La storia esteriore è, come sempre, povera cosa in confronto a quella che viene fuori dai dialoghi, scritti in una prosa semplice e vivida, pieni di espressioni tratte dal linguaggio comune, ricchi di immagini altamente poetiche, difficilmente traducibili in altre lingue. Nel modo di parlare dei giovani, oltre che nei loro comportamenti, si coglie il carattere impetuoso e istintivo dei giovani della Slovacchia morava. Questo spaccato popolare, condito dai tipici ingredienti slavi della colpa e dell’espiazione, è un quadro vivente molto vario in cui si mescolano gioie e dolori, conflitti e riconciliazioni. Jenůfa è la storia di un destino, vissuto fra risentimento, orgoglio e incomprensione, buoni sentimenti, perdono e redenzione. È la storia di un’elevazione spirituale esperita nelle traversie dell’esistenza e nella disgrazia. La storia della vita stessa, nel suo continuo ruotare, come le pale di un mulino, o come le stagioni che si susseguono negli atti dell’opera: I acqua/autunno, II neve/inverno, III disgelo/ primavera. La stessa primavera che aveva portato fra le braccia di Jenůfa il fatuo Števa, e con la quale inizierà la sua nuova vita con Laca.

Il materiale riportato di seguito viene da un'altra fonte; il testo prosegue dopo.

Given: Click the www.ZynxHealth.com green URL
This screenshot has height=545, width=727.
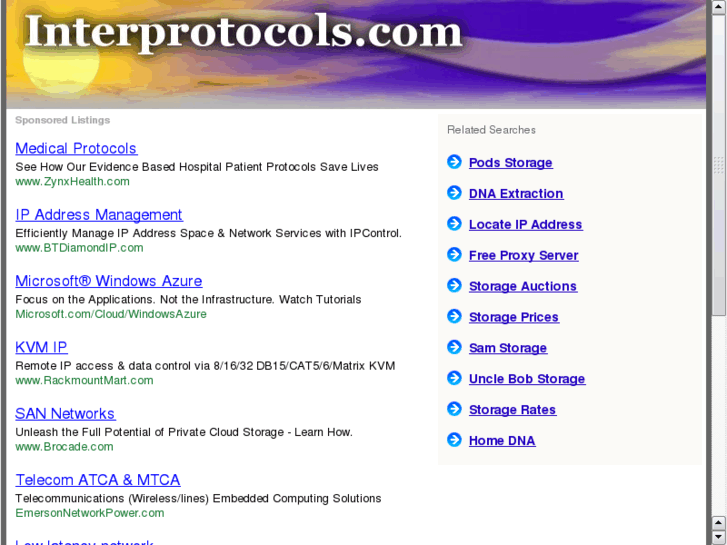Looking at the screenshot, I should tap(72, 181).
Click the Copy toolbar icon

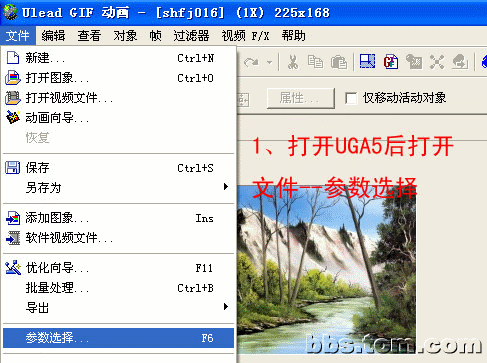315,62
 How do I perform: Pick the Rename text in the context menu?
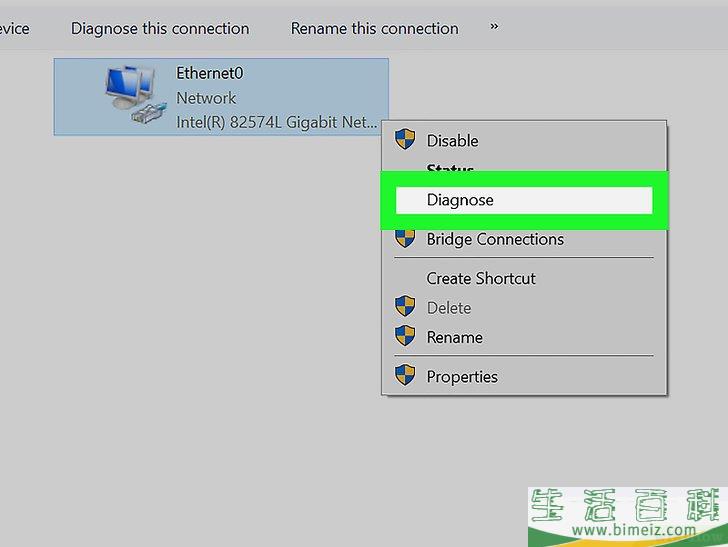[454, 337]
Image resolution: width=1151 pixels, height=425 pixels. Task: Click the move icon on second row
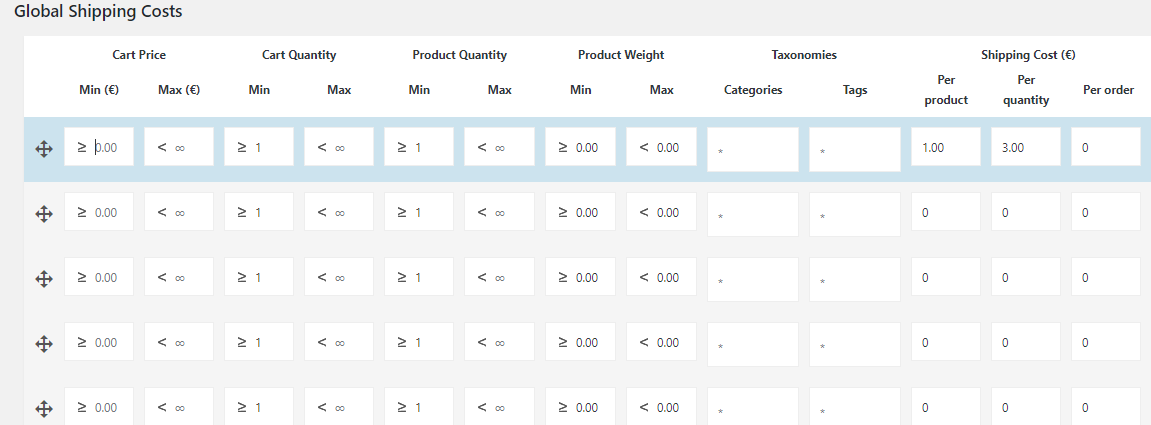click(44, 213)

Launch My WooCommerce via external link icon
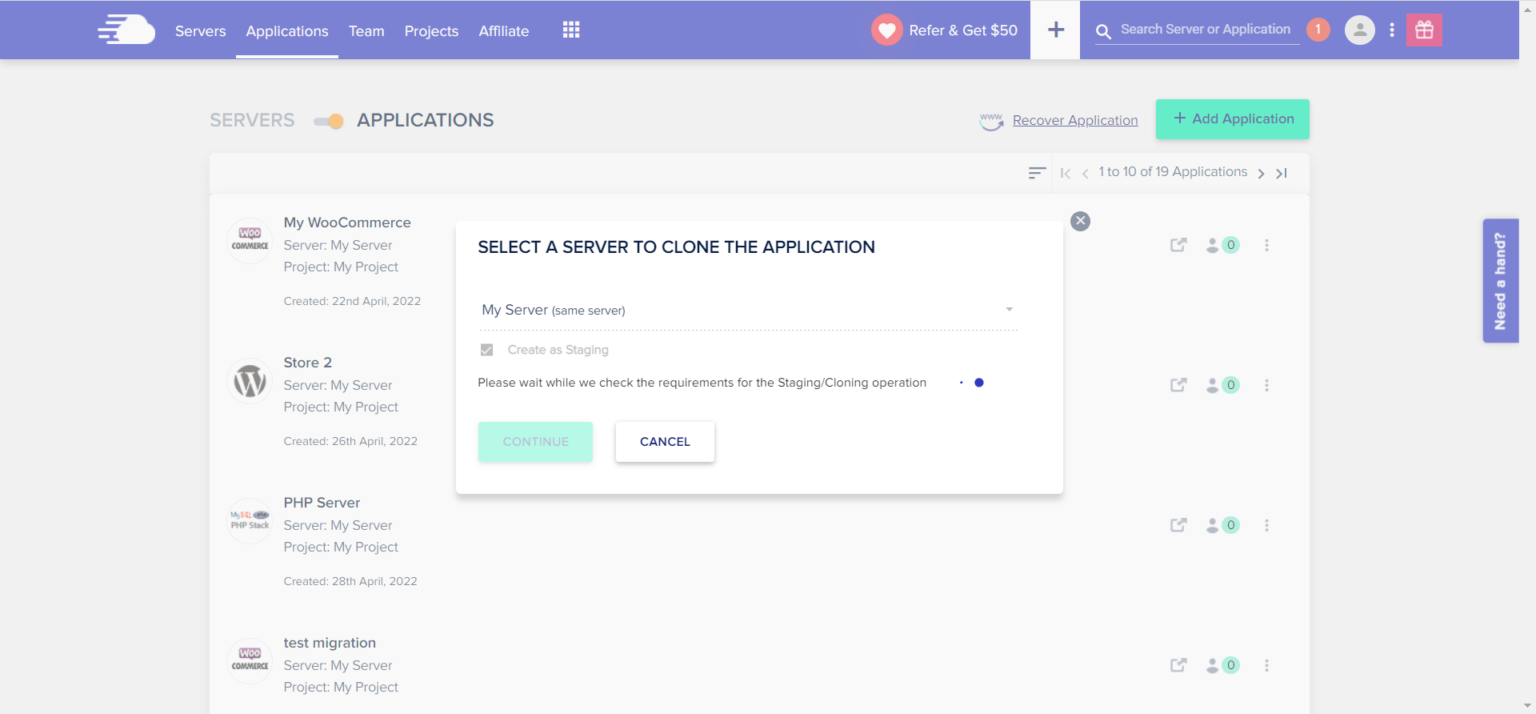click(1178, 244)

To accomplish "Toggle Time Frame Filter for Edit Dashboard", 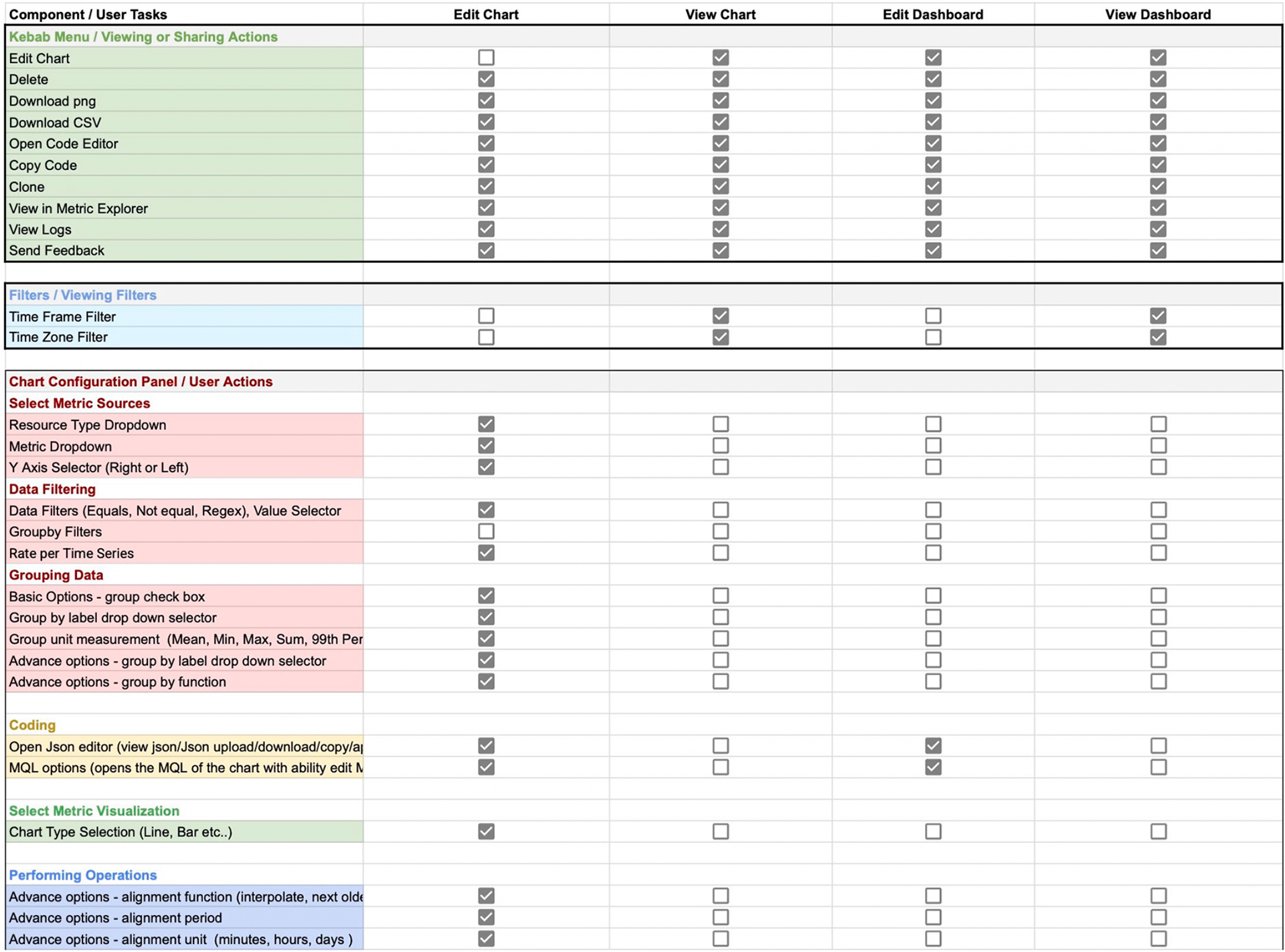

Si è spesso sostenuto che il successo di Jenůfa (e non solo da parte del pubblico italiano) sia da riferirsi a una certa parentela fra il realismo popolare di Janáček e il verismo di Mascagni e Leoncavallo. Una parentela più apparente che reale, soprattutto nel linguaggio musicale, ma non solo. La concezione drammatica del libretto (più vicina al Naturalismo tedesco) è proiettata in quella sfera di filosofia morale tipica delle tradizioni culturali slave. Se una vicenda di gelosia e di coltello si consuma nella Cavalleria rusticana o nei Pagliacci a livello d’istinto, nella Jenůfa l’autore non si ferma all’immediatezza delle passioni e dell’azione, pur crudamente tratteggiate, ma scruta profondamente l’animo del suo popolo, nel quale vede una reale ricchezza umana e di cui coglie la complessità psicologica.

[…]

Janáček osserva la sua gente con occhio modernamente disincantato, ben lontano dall’ingenua bonarietà ottimistica di Smetana o di Dvořák, sempre intenti nel loro teatro a mostrare il popolo cèco senza veri problemi. In questo senso Jenůfa è una parodia tragica della Sposa venduta: una sposa, per amara ironia, ‘svenduta’ da un ambiente provinciale ottuso, anche se ci viene mostrata come una giovane di valore umano ben superiore alla scipita Mařenka smetaniana.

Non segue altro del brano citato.